/ by Steve Jin

I’ve always respected artists who don’t take themselves too seriously and are justifiably realistic about their place in the universe. Self-deprecating, honest, hilarious. I say ‘hilarious’ because these artists are almost always comics or comedians and their failures are the currency by which they connect with our society’s most valued commodity: fame.

I love that they are real about how badly they have failed because while they are becoming famous, they are still connected/grounded to us ‘normals’.

Singers and other recording artists rarely occupy this space for me. Given, I have a fairly limited range of knowledge when it comes to knowing about recording artists but for the most part, I think that singers don’t seek out a laugh (Flight of the Conchords being the rare exception) as their main form of entertaining us masses. Singers want to move the public, make us feel what they feel, and maybe sometimes get us out of our seats to dance with the universe. It’s a heavy goal and most don’t succeed.
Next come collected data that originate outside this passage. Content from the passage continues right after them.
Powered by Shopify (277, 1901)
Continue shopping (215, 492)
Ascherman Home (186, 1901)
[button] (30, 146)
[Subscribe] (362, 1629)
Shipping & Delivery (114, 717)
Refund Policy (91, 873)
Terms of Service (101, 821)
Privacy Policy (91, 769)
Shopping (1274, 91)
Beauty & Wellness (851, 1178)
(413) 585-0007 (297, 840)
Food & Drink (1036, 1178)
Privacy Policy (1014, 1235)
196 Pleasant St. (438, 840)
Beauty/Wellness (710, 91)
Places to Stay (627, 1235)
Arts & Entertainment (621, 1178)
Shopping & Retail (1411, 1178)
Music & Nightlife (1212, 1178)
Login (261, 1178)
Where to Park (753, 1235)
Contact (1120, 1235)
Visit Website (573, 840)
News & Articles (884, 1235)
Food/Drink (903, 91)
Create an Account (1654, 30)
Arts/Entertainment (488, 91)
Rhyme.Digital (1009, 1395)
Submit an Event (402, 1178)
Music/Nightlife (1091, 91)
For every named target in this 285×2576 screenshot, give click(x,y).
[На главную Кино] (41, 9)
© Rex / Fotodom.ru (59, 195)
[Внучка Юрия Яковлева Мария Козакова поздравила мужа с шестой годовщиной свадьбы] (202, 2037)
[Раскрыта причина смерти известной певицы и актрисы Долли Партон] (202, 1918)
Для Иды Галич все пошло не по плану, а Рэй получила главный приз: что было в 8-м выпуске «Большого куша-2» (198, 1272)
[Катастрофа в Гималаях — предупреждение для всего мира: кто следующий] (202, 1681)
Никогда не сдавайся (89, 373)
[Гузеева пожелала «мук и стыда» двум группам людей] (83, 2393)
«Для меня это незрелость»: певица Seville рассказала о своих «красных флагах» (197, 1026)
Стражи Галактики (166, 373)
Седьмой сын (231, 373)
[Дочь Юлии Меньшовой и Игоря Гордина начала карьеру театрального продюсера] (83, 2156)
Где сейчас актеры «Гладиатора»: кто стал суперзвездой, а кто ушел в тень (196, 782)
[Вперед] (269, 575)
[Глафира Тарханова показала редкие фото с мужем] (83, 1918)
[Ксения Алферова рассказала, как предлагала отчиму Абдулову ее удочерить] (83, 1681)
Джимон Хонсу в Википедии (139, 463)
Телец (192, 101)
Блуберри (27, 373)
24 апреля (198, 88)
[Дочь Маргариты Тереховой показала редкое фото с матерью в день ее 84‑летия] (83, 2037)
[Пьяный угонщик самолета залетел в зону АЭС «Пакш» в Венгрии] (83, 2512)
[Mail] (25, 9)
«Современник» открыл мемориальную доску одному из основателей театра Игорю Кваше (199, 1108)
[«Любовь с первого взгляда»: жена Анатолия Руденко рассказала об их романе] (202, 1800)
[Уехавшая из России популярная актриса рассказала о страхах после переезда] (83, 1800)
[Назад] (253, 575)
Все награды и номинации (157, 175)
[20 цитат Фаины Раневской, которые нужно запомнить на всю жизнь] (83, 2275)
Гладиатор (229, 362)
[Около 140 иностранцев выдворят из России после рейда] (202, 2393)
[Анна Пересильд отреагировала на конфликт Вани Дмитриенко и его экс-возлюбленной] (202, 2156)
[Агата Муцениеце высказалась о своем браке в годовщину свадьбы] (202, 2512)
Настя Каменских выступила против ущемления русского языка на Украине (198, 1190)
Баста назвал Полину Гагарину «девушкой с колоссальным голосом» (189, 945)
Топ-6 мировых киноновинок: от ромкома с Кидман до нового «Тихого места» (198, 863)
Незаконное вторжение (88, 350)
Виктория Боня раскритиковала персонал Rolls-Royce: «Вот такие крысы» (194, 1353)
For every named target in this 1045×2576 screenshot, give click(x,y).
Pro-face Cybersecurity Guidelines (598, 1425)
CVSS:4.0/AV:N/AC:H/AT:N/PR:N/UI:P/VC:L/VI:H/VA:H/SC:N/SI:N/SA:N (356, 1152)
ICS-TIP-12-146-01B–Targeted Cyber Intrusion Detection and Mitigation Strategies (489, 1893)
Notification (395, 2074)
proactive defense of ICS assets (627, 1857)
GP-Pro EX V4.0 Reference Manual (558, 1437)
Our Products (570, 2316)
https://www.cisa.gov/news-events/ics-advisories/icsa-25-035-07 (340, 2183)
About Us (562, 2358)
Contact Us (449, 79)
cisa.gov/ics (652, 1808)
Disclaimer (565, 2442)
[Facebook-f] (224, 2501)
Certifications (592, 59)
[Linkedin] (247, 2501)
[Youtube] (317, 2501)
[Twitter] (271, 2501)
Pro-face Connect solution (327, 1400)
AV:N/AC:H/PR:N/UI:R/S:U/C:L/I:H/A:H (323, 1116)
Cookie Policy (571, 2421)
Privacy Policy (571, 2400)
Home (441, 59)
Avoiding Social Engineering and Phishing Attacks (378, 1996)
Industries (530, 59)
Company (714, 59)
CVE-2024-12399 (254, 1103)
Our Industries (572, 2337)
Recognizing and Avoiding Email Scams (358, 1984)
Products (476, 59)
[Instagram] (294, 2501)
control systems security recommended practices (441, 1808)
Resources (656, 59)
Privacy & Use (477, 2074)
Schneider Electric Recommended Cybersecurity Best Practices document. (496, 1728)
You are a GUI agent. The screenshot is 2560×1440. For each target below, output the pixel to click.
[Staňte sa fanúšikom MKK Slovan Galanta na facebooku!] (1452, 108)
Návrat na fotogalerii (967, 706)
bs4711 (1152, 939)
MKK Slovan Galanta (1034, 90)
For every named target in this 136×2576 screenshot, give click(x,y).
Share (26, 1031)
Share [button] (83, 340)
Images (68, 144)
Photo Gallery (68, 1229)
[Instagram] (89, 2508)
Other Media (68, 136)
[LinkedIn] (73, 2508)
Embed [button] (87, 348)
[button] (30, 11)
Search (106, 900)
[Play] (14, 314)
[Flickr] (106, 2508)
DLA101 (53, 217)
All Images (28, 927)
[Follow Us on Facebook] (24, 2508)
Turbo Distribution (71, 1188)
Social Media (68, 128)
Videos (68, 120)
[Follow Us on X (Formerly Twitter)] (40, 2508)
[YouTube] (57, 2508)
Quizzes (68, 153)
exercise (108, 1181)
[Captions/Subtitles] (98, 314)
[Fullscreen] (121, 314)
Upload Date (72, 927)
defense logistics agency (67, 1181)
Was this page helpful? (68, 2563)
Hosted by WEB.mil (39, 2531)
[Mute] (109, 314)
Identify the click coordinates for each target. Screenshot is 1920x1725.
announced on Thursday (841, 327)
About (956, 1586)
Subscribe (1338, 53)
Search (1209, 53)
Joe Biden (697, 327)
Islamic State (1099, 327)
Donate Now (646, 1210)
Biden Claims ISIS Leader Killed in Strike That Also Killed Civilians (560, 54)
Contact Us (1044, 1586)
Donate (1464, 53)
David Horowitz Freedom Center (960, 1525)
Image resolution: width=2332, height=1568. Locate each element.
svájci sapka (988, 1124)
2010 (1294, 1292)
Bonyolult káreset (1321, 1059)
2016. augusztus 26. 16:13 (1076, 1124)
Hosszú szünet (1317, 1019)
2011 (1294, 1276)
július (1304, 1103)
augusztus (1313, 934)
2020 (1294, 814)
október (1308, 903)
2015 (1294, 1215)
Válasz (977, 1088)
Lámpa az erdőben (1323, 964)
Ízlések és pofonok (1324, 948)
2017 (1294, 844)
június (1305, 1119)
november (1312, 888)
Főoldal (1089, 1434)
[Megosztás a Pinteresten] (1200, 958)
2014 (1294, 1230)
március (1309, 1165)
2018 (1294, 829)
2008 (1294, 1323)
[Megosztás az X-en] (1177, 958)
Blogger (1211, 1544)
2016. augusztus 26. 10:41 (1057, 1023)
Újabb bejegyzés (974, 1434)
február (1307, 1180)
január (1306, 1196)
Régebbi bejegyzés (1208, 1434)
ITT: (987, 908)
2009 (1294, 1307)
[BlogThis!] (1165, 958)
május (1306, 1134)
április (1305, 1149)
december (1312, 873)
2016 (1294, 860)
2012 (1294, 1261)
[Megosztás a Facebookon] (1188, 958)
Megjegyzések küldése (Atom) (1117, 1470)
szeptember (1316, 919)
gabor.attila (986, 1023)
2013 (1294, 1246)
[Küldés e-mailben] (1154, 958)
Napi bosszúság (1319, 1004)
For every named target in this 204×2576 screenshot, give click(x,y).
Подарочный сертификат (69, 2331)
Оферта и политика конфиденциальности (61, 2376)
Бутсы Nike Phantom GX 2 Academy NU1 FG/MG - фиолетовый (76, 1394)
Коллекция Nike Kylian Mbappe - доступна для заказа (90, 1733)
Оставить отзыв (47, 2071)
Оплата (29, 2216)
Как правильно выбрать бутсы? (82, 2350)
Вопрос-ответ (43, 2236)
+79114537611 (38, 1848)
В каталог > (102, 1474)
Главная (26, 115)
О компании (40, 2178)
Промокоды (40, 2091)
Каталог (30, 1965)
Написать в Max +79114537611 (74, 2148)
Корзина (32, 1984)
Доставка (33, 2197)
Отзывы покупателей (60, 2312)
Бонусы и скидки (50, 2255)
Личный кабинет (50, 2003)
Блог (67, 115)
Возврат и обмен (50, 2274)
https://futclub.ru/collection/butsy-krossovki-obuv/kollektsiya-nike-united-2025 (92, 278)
In the above clip from the most recent Saturday Night Live show (Nov. 16, 2013), Lady Gaga turned my expectations of singer/songwriters on its ear. It’s one thing to be self-deprecating about your past failures but to make fun of and be truly honest with your future in pop-culture oblivion is another thing altogether.

I enjoy Lady Gaga’s music now and then… but I’ve never really respected her spectacle. I don’t understand the performance art that supports her music and so I never give her a chance as a artist. This skit though… man. It put me over. I don’t know if I’ve ever seen an artist be this avant garde before. I mean, so avant garde that she addresses her own future obscurity and her deep, pathetic (I’m not using this word in any derogatory sense at all) reach for fame and applause.

I greatly respect her now. I deeply understand that what she does, she does because she completely understands the fleeting nature of fame, applause and pop-culture. She knows her place in the universe. This skit has done what only a comedy sketch can do: it gave divine insight into the mind of the artist, laid bare and naked before the world to see and be in awe.